* [EXERCISE]: Reproduce each of the following records without any deviation.

[PROVIDED MATERIAL — start]

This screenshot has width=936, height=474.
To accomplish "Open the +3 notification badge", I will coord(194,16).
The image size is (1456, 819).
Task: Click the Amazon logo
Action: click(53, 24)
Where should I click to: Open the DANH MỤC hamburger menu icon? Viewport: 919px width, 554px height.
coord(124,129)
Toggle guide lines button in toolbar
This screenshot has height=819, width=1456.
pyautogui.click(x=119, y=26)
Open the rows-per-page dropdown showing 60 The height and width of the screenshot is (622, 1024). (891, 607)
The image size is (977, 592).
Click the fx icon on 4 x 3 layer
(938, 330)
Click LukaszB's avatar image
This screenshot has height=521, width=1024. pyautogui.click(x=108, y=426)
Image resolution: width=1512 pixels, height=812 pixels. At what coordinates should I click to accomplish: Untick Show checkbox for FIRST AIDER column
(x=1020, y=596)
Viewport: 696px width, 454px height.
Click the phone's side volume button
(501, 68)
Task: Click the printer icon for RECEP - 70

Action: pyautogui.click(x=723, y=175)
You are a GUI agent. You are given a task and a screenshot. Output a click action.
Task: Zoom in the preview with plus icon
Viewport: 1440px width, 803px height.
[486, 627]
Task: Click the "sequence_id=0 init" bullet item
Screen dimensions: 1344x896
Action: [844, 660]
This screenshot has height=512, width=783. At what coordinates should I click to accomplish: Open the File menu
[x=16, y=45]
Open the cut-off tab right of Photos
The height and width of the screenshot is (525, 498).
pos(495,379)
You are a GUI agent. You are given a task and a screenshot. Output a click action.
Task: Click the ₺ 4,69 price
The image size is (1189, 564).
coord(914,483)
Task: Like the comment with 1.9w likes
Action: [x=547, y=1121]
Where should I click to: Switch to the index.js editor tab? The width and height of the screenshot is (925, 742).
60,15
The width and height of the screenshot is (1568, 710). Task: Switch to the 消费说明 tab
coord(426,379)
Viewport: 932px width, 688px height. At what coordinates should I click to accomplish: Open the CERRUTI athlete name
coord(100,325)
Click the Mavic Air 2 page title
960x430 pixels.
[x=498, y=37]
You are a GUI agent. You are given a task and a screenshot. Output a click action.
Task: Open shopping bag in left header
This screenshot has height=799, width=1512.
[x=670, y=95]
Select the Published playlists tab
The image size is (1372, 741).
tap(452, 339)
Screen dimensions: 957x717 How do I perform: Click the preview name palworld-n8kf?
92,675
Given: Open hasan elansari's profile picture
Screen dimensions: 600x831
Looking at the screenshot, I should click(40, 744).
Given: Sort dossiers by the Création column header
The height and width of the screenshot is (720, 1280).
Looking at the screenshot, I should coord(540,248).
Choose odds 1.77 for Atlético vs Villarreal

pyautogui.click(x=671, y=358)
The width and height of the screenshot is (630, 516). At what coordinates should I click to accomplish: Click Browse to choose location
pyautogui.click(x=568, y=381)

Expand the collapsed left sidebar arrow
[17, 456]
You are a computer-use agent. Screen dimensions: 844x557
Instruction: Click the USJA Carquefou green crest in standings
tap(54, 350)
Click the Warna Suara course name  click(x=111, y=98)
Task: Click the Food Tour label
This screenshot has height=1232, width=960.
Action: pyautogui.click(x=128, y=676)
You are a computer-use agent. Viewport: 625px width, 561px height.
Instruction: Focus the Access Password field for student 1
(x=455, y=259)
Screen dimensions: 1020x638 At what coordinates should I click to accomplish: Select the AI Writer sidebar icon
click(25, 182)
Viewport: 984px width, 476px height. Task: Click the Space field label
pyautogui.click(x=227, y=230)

[PROVIDED MATERIAL — finish]

* [REPLY TO THE TASK]:
This screenshot has width=936, height=474.
To accomplish "Open the +3 notification badge", I will coord(194,16).
The image size is (1456, 819).
Task: Click the Amazon logo
Action: click(53, 24)
Where should I click to: Open the DANH MỤC hamburger menu icon? Viewport: 919px width, 554px height.
coord(124,129)
Toggle guide lines button in toolbar
This screenshot has height=819, width=1456.
pyautogui.click(x=119, y=26)
Open the rows-per-page dropdown showing 60 The height and width of the screenshot is (622, 1024). (891, 607)
The image size is (977, 592).
Click the fx icon on 4 x 3 layer
(938, 330)
Click LukaszB's avatar image
This screenshot has height=521, width=1024. pyautogui.click(x=108, y=426)
Image resolution: width=1512 pixels, height=812 pixels. At what coordinates should I click to accomplish: Untick Show checkbox for FIRST AIDER column
(x=1020, y=596)
Viewport: 696px width, 454px height.
Click the phone's side volume button
(501, 68)
Task: Click the printer icon for RECEP - 70

Action: pyautogui.click(x=723, y=175)
You are a GUI agent. You are given a task and a screenshot. Output a click action.
Task: Zoom in the preview with plus icon
Viewport: 1440px width, 803px height.
[486, 627]
Task: Click the "sequence_id=0 init" bullet item
Screen dimensions: 1344x896
Action: [844, 660]
This screenshot has height=512, width=783. At what coordinates should I click to accomplish: Open the File menu
[x=16, y=45]
Open the cut-off tab right of Photos
The height and width of the screenshot is (525, 498).
pos(495,379)
You are a GUI agent. You are given a task and a screenshot. Output a click action.
Task: Click the ₺ 4,69 price
The image size is (1189, 564).
coord(914,483)
Task: Like the comment with 1.9w likes
Action: [x=547, y=1121]
Where should I click to: Switch to the index.js editor tab? The width and height of the screenshot is (925, 742).
60,15
The width and height of the screenshot is (1568, 710). Task: Switch to the 消费说明 tab
coord(426,379)
Viewport: 932px width, 688px height. At what coordinates should I click to accomplish: Open the CERRUTI athlete name
coord(100,325)
Click the Mavic Air 2 page title
960x430 pixels.
[x=498, y=37]
You are a GUI agent. You are given a task and a screenshot. Output a click action.
Task: Open shopping bag in left header
This screenshot has height=799, width=1512.
[x=670, y=95]
Select the Published playlists tab
The image size is (1372, 741).
tap(452, 339)
Screen dimensions: 957x717 How do I perform: Click the preview name palworld-n8kf?
92,675
Given: Open hasan elansari's profile picture
Screen dimensions: 600x831
Looking at the screenshot, I should click(40, 744).
Given: Sort dossiers by the Création column header
The height and width of the screenshot is (720, 1280).
Looking at the screenshot, I should coord(540,248).
Choose odds 1.77 for Atlético vs Villarreal

pyautogui.click(x=671, y=358)
The width and height of the screenshot is (630, 516). At what coordinates should I click to accomplish: Click Browse to choose location
pyautogui.click(x=568, y=381)

Expand the collapsed left sidebar arrow
[17, 456]
You are a computer-use agent. Screen dimensions: 844x557
Instruction: Click the USJA Carquefou green crest in standings
tap(54, 350)
Click the Warna Suara course name  click(x=111, y=98)
Task: Click the Food Tour label
This screenshot has height=1232, width=960.
Action: pyautogui.click(x=128, y=676)
You are a computer-use agent. Viewport: 625px width, 561px height.
Instruction: Focus the Access Password field for student 1
(x=455, y=259)
Screen dimensions: 1020x638 At what coordinates should I click to accomplish: Select the AI Writer sidebar icon
click(25, 182)
Viewport: 984px width, 476px height. Task: Click the Space field label
pyautogui.click(x=227, y=230)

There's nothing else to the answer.